▶ Saved data entries
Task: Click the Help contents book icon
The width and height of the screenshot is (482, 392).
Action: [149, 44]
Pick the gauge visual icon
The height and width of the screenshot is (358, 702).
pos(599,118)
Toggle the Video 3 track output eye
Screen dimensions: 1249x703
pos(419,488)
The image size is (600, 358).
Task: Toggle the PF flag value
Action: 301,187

▶ Task item
Each entry needs to be given again exactly as it stands.

▶ Expected answer
Task: Click the Help contents book icon
The width and height of the screenshot is (482, 392).
Action: [149, 44]
Pick the gauge visual icon
The height and width of the screenshot is (358, 702).
pos(599,118)
Toggle the Video 3 track output eye
Screen dimensions: 1249x703
pos(419,488)
The image size is (600, 358).
Task: Toggle the PF flag value
Action: 301,187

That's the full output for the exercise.